### Provided records
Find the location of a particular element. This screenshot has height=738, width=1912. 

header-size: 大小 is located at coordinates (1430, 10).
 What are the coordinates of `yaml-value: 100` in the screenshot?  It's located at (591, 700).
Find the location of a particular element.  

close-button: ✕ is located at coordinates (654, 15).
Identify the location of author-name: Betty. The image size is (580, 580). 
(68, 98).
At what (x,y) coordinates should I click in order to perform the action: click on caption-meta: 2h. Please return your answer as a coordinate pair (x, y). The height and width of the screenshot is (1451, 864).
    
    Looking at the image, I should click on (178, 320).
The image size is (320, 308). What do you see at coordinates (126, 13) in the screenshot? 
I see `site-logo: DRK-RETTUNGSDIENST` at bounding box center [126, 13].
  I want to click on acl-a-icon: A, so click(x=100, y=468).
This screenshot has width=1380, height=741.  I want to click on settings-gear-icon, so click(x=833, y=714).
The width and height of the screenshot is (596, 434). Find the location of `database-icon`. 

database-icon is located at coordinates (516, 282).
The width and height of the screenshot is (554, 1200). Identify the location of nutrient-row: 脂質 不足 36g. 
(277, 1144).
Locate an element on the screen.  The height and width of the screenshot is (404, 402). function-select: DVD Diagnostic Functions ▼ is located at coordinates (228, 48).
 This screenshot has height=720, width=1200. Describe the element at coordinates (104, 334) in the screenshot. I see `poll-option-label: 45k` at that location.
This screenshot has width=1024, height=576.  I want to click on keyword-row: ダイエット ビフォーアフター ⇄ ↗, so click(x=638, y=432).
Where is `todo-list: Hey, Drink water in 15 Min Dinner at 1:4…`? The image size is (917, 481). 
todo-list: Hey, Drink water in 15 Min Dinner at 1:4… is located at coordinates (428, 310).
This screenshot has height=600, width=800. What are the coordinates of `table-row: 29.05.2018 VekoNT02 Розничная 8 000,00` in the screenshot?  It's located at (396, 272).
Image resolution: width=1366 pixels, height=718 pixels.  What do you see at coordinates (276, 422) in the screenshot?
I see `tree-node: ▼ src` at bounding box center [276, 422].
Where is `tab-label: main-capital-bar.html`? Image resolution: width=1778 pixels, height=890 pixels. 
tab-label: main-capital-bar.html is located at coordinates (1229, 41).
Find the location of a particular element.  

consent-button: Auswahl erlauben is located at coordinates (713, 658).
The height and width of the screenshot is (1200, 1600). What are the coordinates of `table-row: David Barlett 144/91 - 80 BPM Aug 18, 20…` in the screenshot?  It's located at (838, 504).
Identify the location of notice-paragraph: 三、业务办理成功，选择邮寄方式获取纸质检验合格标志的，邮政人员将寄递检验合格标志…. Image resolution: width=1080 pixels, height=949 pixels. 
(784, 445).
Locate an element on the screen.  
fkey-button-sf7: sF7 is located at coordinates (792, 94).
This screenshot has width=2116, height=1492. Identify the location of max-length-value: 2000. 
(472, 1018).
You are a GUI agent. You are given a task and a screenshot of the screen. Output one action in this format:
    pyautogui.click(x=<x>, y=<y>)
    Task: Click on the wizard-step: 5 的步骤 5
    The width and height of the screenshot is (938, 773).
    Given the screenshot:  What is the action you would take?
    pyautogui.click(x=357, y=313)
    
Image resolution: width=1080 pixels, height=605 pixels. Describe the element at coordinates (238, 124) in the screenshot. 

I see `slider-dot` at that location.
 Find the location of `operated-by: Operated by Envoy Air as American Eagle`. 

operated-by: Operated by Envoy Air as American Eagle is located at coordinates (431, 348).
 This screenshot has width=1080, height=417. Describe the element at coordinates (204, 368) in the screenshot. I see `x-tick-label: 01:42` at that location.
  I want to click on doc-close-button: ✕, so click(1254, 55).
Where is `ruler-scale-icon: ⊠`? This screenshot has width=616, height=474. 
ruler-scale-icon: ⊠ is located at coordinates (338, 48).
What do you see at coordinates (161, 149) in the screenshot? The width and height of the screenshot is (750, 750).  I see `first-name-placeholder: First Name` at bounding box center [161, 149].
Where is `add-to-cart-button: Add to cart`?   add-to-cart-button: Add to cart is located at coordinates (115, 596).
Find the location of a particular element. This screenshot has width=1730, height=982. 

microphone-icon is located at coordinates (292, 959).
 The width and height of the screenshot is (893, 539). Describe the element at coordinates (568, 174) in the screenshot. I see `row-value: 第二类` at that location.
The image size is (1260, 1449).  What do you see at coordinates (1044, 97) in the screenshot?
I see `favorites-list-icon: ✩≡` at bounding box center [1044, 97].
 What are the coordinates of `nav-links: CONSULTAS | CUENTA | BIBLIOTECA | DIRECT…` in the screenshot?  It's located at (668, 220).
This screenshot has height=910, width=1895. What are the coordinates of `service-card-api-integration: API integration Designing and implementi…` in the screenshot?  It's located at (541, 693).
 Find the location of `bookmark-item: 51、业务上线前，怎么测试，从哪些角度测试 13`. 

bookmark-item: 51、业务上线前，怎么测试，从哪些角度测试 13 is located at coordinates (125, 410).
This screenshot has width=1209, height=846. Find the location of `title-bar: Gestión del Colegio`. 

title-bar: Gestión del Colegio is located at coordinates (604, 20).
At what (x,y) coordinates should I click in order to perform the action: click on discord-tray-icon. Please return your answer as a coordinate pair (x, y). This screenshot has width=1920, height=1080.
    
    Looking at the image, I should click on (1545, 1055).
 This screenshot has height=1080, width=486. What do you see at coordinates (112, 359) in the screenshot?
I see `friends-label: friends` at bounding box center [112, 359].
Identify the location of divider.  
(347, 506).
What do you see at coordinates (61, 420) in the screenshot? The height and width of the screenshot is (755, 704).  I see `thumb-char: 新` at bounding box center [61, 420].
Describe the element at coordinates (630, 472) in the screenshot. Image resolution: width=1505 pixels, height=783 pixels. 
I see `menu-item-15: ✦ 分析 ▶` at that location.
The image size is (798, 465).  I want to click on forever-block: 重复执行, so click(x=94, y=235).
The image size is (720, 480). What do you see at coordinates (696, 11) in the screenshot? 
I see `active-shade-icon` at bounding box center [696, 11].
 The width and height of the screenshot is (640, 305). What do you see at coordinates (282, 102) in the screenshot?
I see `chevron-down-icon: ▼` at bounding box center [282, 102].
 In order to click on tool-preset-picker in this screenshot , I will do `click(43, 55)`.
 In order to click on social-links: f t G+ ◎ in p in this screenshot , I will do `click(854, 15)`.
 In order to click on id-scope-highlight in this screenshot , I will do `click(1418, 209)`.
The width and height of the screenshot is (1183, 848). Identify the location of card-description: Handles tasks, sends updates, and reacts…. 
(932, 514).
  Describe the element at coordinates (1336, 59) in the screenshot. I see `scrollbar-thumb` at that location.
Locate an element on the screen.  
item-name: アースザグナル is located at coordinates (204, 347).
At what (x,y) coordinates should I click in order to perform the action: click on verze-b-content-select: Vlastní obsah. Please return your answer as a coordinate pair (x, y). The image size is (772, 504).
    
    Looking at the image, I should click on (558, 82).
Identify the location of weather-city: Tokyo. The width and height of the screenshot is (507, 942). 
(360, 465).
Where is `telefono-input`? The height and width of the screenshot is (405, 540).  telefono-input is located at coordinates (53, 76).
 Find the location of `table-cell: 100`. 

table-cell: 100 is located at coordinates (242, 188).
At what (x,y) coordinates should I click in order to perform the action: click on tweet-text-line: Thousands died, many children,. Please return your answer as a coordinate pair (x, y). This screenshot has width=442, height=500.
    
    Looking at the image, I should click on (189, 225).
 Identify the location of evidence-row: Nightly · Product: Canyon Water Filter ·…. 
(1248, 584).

### Aim of the task
Switch every "screenshot" to "screen capture" in the lines running from the start of the material through the line containing "Looking at the image, I should click on (178, 320).", inclusive. Return only those lines, with everything else left unchanged.

### Solution to the problem
Find the location of a particular element. This screen capture has height=738, width=1912. 

header-size: 大小 is located at coordinates (1430, 10).
 What are the coordinates of `yaml-value: 100` in the screen capture?  It's located at (591, 700).
Find the location of a particular element.  

close-button: ✕ is located at coordinates (654, 15).
Identify the location of author-name: Betty. The image size is (580, 580). 
(68, 98).
At what (x,y) coordinates should I click in order to perform the action: click on caption-meta: 2h. Please return your answer as a coordinate pair (x, y). The height and width of the screen capture is (1451, 864).
    
    Looking at the image, I should click on (178, 320).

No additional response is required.